The revised shelter-in-place directive late last week allowed them to resume operation, but the edict didn’t magically restore bike shops to their pre-coronavirus states. At the Bike Peddler on College Avenue in Santa Rosa, manager Chris Wells started off by allowing five people into the store at a time. One customer objected to waiting outside, and took his business elsewhere. “But for the most part, everyone’s been pretty civil,” Wells said.

That soft open meant the queues of customers outside the store were shorter, generally, than the lines encircling it during the lockdown. With gyms locked indefinitely, with municipal and regional parks closed until last week, many people have turned to cycling for fitness - both physical and mental. Since the mid-March quarantine was imposed, demand for bikes, bike parts and repairs has been “bonkers,” Wells said.

“People need to do something,” said Claire Fetrow, co-owner of the Hub Cyclery in Cotati, “and this is something they can do.”

That explained the lines of people outside her shop, looking to buy a new bike, or fix an old one. A woman recently showed up at the Hub with a vintage ride that needed a tuneup. It had been sitting in her garage for 25 years.

The lines outside Hub Cyclery won’t be disappearing anytime soon. Fetrow is in no rush to reopen her doors, relaxed shelter order or not. If she lets 50 people a day into the store, it’s difficult for her to keep up with disinfecting. Keeping customers outside, she said, “is safer for everybody.”

At the Spoke Folk Cyclery in Healdsburg, customers were allowed in a few at a time. Face coverings and physical distancing were required.

“People are just jonesing to get out,” owner Tony Pastene said. “They’ve been pulling bikes out of basements and garages.” The shop’s repair workload, he added, is “ridiculous.”

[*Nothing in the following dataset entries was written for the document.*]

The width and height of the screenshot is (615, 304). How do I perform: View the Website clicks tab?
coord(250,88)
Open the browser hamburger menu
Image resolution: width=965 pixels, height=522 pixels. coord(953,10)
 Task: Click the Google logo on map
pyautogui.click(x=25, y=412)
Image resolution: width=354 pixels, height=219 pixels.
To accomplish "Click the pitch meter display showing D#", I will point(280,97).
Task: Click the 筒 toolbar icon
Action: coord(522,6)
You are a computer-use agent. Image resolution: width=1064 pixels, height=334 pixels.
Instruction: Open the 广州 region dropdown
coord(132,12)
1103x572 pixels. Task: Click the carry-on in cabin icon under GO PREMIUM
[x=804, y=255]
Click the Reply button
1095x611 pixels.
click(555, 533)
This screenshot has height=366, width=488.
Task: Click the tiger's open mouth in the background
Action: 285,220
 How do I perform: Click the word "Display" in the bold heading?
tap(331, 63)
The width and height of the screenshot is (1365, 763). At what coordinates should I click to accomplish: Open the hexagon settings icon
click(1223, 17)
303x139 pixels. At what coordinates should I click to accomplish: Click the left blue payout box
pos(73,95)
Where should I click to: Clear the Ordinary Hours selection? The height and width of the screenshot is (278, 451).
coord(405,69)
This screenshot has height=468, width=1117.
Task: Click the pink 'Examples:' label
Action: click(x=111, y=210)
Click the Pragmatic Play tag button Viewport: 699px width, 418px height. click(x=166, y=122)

These shops aren’t just fixing bikes; they’re selling them at a surprising clip. At this time of high demand, however, supply is low.

“Our on-hand inventory is pretty well stripped,” said Charlie, who was working the sidewalk station in front of Mike’s Bikes in Petaluma. “Everyone’s buying bikes.”

The models most in demand, during the pandemic, are basic, entry-level, ride-to-town bikes, “anything with a flat handlebar,” said Pastene of Spoke Folk. Kids’ bikes, likewise, have practically been riding themselves out the door, with parents increasingly desperate to find ways to expend their children’s energy.

Norcal Bike Sport, two blocks east of its Santa Rosa sister store, Bike Peddler, caters to a more passionate, or at least a more affluent cyclist. “The truth is, we haven’t been selling many high-end bikes,” manager Chuck Fant said.

His shop’s more modestly priced rides, however, are going fast. Where his shop might sell “three Ferraris a day,” in ordinary times, Fant said, using a car metaphor, “now it’s like we’re selling 50 Kias a day.”

Stoked demand is colliding with reduced inventory. Before it arrived on these shores, the coronavirus ravaged Asia, where most bikes sold in America are made. That’s resulted in disrupted supply chains - and an unusually limited selection of bikes in area shops.

Electra makes popular cruiser bikes. In February, a representative of that company was urging Bike Peddler to stock up on its cruisers. While he did preorder a larger number of bikes than usual, many of them of are “on boats right now from China,” Wells said, “or stuck on a dock.”

Meanwhile, he’s found other suppliers to meet the needs of customers whom, as of Monday, were back in the shop.